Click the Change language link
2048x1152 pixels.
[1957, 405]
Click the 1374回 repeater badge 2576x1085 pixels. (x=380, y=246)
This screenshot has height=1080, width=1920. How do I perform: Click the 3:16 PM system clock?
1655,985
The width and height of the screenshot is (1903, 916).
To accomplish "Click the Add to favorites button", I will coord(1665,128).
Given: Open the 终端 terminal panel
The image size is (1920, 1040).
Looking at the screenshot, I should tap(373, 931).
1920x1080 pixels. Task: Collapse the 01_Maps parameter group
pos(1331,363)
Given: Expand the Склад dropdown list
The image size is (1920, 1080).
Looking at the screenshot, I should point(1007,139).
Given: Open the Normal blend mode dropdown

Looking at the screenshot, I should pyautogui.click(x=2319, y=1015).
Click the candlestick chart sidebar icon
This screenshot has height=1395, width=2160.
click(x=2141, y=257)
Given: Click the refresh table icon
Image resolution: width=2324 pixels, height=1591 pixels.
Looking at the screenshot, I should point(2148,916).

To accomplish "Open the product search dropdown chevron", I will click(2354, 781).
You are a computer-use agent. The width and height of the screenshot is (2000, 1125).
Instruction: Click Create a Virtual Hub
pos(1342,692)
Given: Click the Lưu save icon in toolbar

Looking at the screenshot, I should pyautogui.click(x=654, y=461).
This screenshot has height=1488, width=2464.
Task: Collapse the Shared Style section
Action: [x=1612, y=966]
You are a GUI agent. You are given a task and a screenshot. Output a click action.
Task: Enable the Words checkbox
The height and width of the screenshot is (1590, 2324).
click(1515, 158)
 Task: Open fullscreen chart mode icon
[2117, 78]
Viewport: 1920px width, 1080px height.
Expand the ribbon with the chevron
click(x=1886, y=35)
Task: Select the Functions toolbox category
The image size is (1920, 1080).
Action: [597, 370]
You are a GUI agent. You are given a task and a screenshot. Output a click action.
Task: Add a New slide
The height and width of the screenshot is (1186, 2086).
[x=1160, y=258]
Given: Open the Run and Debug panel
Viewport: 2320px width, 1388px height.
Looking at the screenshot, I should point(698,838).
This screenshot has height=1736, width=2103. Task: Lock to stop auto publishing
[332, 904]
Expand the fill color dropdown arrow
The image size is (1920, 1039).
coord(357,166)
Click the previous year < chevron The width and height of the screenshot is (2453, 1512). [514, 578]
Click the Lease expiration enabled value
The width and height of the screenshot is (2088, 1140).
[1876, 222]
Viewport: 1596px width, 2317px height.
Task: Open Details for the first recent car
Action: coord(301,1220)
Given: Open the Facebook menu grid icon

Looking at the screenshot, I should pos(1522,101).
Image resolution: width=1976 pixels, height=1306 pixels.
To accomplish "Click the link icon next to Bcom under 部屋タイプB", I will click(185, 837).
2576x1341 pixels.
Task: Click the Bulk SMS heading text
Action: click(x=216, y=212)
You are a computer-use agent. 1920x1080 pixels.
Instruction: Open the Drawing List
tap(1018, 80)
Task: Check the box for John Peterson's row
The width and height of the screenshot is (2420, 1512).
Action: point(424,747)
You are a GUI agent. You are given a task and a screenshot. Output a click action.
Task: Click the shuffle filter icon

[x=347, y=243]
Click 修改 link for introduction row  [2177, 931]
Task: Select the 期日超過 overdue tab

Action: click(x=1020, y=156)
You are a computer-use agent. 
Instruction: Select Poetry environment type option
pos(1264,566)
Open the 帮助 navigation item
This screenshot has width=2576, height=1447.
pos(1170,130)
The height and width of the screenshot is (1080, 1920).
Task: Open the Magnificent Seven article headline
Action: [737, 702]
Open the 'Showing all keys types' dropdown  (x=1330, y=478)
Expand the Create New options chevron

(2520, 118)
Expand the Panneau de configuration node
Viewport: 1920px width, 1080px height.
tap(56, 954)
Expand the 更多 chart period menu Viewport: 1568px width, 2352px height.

= = =

Task directions: Transcribe the whole listing above, keeping each line exactly as written.

Response for this exercise:
Click the Change language link
2048x1152 pixels.
[1957, 405]
Click the 1374回 repeater badge 2576x1085 pixels. (x=380, y=246)
This screenshot has height=1080, width=1920. How do I perform: Click the 3:16 PM system clock?
1655,985
The width and height of the screenshot is (1903, 916).
To accomplish "Click the Add to favorites button", I will coord(1665,128).
Given: Open the 终端 terminal panel
The image size is (1920, 1040).
Looking at the screenshot, I should tap(373, 931).
1920x1080 pixels. Task: Collapse the 01_Maps parameter group
pos(1331,363)
Given: Expand the Склад dropdown list
The image size is (1920, 1080).
Looking at the screenshot, I should point(1007,139).
Given: Open the Normal blend mode dropdown

Looking at the screenshot, I should pyautogui.click(x=2319, y=1015).
Click the candlestick chart sidebar icon
This screenshot has height=1395, width=2160.
click(x=2141, y=257)
Given: Click the refresh table icon
Image resolution: width=2324 pixels, height=1591 pixels.
Looking at the screenshot, I should point(2148,916).

To accomplish "Open the product search dropdown chevron", I will click(2354, 781).
You are a computer-use agent. The width and height of the screenshot is (2000, 1125).
Instruction: Click Create a Virtual Hub
pos(1342,692)
Given: Click the Lưu save icon in toolbar

Looking at the screenshot, I should pyautogui.click(x=654, y=461).
This screenshot has height=1488, width=2464.
Task: Collapse the Shared Style section
Action: [x=1612, y=966]
You are a GUI agent. You are given a task and a screenshot. Output a click action.
Task: Enable the Words checkbox
The height and width of the screenshot is (1590, 2324).
click(1515, 158)
 Task: Open fullscreen chart mode icon
[2117, 78]
Viewport: 1920px width, 1080px height.
Expand the ribbon with the chevron
click(x=1886, y=35)
Task: Select the Functions toolbox category
The image size is (1920, 1080).
Action: [597, 370]
You are a GUI agent. You are given a task and a screenshot. Output a click action.
Task: Add a New slide
The height and width of the screenshot is (1186, 2086).
[x=1160, y=258]
Given: Open the Run and Debug panel
Viewport: 2320px width, 1388px height.
Looking at the screenshot, I should point(698,838).
This screenshot has height=1736, width=2103. Task: Lock to stop auto publishing
[332, 904]
Expand the fill color dropdown arrow
The image size is (1920, 1039).
coord(357,166)
Click the previous year < chevron The width and height of the screenshot is (2453, 1512). [514, 578]
Click the Lease expiration enabled value
The width and height of the screenshot is (2088, 1140).
[1876, 222]
Viewport: 1596px width, 2317px height.
Task: Open Details for the first recent car
Action: coord(301,1220)
Given: Open the Facebook menu grid icon

Looking at the screenshot, I should pos(1522,101).
Image resolution: width=1976 pixels, height=1306 pixels.
To accomplish "Click the link icon next to Bcom under 部屋タイプB", I will click(185, 837).
2576x1341 pixels.
Task: Click the Bulk SMS heading text
Action: click(x=216, y=212)
You are a computer-use agent. 1920x1080 pixels.
Instruction: Open the Drawing List
tap(1018, 80)
Task: Check the box for John Peterson's row
The width and height of the screenshot is (2420, 1512).
Action: point(424,747)
You are a GUI agent. You are given a task and a screenshot. Output a click action.
Task: Click the shuffle filter icon

[x=347, y=243]
Click 修改 link for introduction row  [2177, 931]
Task: Select the 期日超過 overdue tab

Action: click(x=1020, y=156)
You are a computer-use agent. 
Instruction: Select Poetry environment type option
pos(1264,566)
Open the 帮助 navigation item
This screenshot has width=2576, height=1447.
pos(1170,130)
The height and width of the screenshot is (1080, 1920).
Task: Open the Magnificent Seven article headline
Action: [737, 702]
Open the 'Showing all keys types' dropdown  (x=1330, y=478)
Expand the Create New options chevron

(2520, 118)
Expand the Panneau de configuration node
Viewport: 1920px width, 1080px height.
tap(56, 954)
Expand the 更多 chart period menu Viewport: 1568px width, 2352px height.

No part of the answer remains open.